Some Initial Thoughts on the SCOTUS AT&T Mobility, LLC v. Concepcion Oral Argument

November 16th, 2010 Arbitration Agreements, Arbitration Practice and Procedure, California State Courts, Class Action Arbitration, Class Action Waivers, Practice and Procedure, United States Court of Appeals for the Ninth Circuit, United States Supreme Court No Comments »

As many readers know, on Tuesday, November 9, 2010 the United States Supreme Court heard oral argument in AT&T Mobility, LLC v. Concepcion, No. 09-893 (blogged here, here, here and here).  You can find the transcript of the argument, here, and the audio, here

After reviewing the oral argument transcript a number of times, and listening to the audio, we still believe it more likely than not that AT&T Mobility will prevail.  We’ll develop that thought further in upcoming installments of our Disputing guest post, “AT&T Mobility LLC v. Concepcion:  Can Discover Bank Withstand Stolt-Nielsen Scrutiny?” (Part I, here).

There have been a number of differing opinions post argument on how the Court will likely rule.  Some believe the argument foreshadows victory for the Concepcions.  Others are not so certain, and still others believe that AT&T Mobility may emerge the victor.  Like all such opinions, they are are really nothing more than educated guesswork, and should be taken with a grain of salt. 
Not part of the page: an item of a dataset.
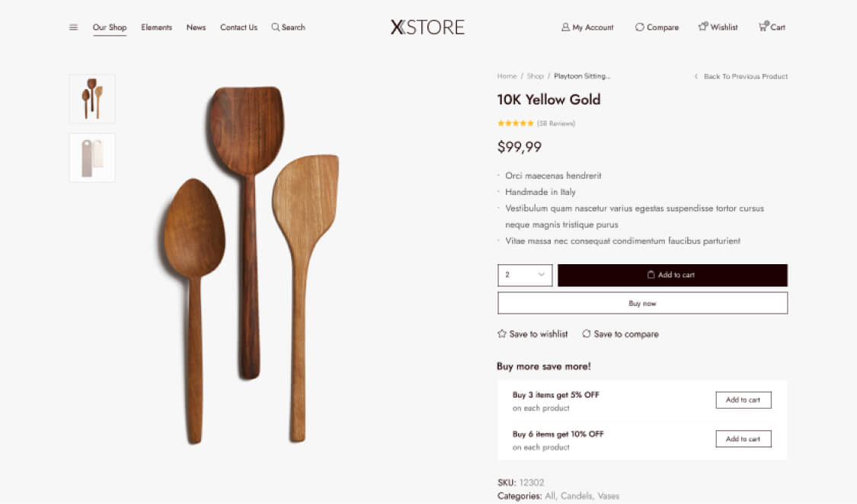
Task: Select the wooden spoons thumbnail
Action: pos(92,99)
We don’t suggest our take on things is anything more, but we share it for what it is worth.  We think the oral argument was basically a toss-up, and that it mainly confirmed what we already knew or surmised:  That this is a very difficult case, and that the eight Justices who asked questions appear to be split along ideological lines.  We expected no less in light of the 5-3 and 5-4 split decisions in Stolt-Nielsen, S.A. v. AnimalFeeds Int’l Corp., 559  U.S. ___, 130 S. Ct. 1758 (2010); and  Rent-A-Center West v. Jackson, 561 U.S. ___, 130 S. Ct. 2772 (2010). 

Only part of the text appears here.